И по ее тону Боря понял, что это хорошо, что он стал сегодня какой-то другой, он и по себе чувствовал: что-то случилось с ним, что-то произошло… Но что же? Что?
Спросить у нее об этом он не мог.
— Дочь у меня долго не пишет — три месяца ни слова, — сказала вдруг старушка, не глядя на Борю, и всхлипнула, но без слез. — Что бы это могло быть?
Боря оцепенел. Он не знал, что ответить ей, как помочь.
— Скажите, а вы любите читать? — внезапно спросила старушка, и голос и лицо ее уже были обычными.
— Еще как! — отозвался Костик.
— Так у меня же гора книг для вас… Еще мои дети с ними росли — смотрите, сколько! — Она показала рукой на восемь полок у двери: там были книги с разноцветными корешками, потертые и новенькие. — Можете взять хоть сейчас!
— Что вы, — сказал Боря. — Мы в другой раз зайдем.

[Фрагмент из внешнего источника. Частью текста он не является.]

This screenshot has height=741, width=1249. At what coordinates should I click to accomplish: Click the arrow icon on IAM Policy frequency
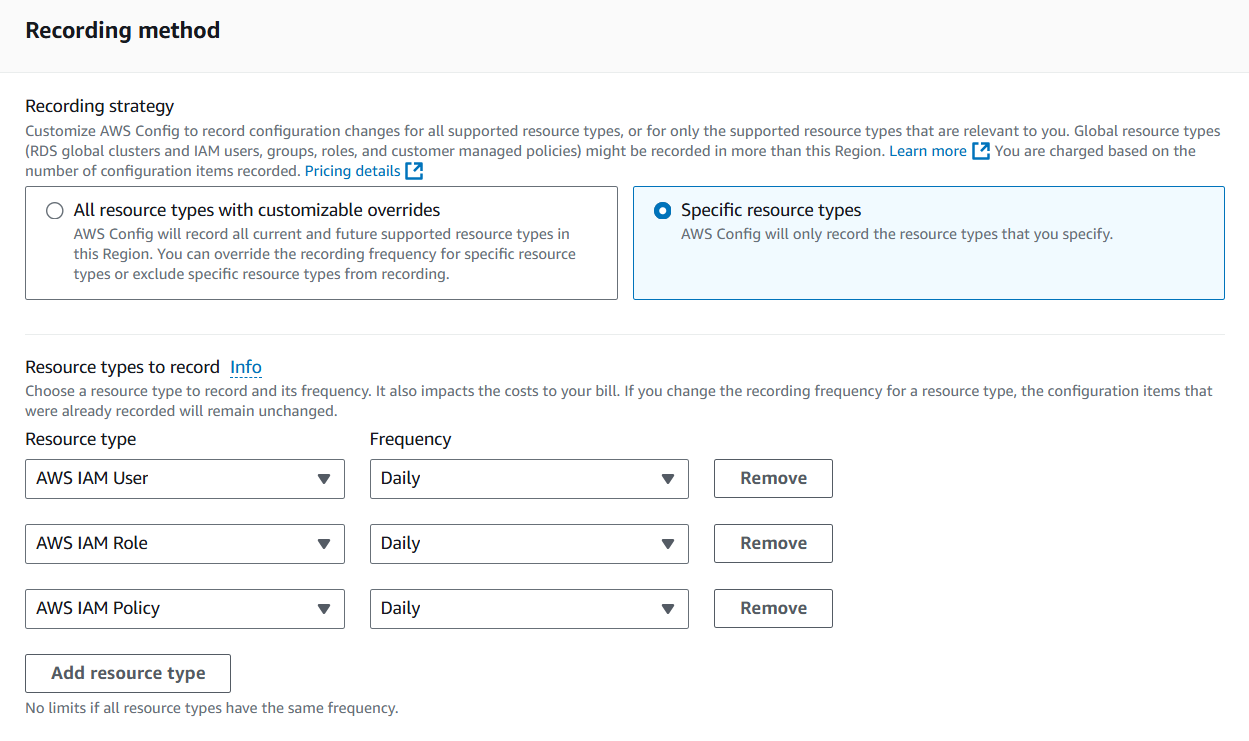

— Зачем в другой? Берите сейчас… И не думайте, что они устарели — хорошие книги никогда не устаревают. Вот «Алиса в стране чудес», вот «Маугли», вот «Бемби», вот «Таинственный остров», вот «Золотой ключик или…» — и она, не договорив, стала снимать с полок книги и давать им.
Боре вдруг стало грустно.
— Спасибо… Зачем так много?
— Читайте, читайте… Проживете не одну, а сотню жизней, и не на одном своем континенте, и не только сейчас, а и в прошлом, и в будущем, здесь и на других планетах, в сказке, в мечте, и не только в них… А когда вырастете — сами будете делать сказки…
— Конечно, будем! — не утерпел Костик, а Боря молчал.
Но у него даже лоб слегка взмок от ее слов.
Потом Александра Александровна проворно шмыгнула на кухню, вернулась и, когда Боря с Костиком уже собрались уходить, заявила, что никуда их не пустит, не напоив чаем.
А чай растянулся на час, и они энергично хрустели миндальным печеньем, московскими хлебцами, попробовали три вида варенья — из айвы, клубники и яблок — и слушали рассказы про ее «ребятишек»: сына, ныне доктора наук по кибернетике, и дочь, геолога, которая отыскивает какие-то редчайшие ископаемые в Африке, и даже показала письмо от нее. На конвертах были наклеены красивые марки — пучеглазые полосатые рыбки плавают меж водорослей; из воды высовывает свою пасть крокодил; жираф, ростом с высотный дом, надменно озирает саванну с ее более низкорослыми обитателями…
— Какие марочки! — прошептал Костик, от восхищения почесал ухо и посмотрел на Борю. — А вон и обезьяны на хвостах висят…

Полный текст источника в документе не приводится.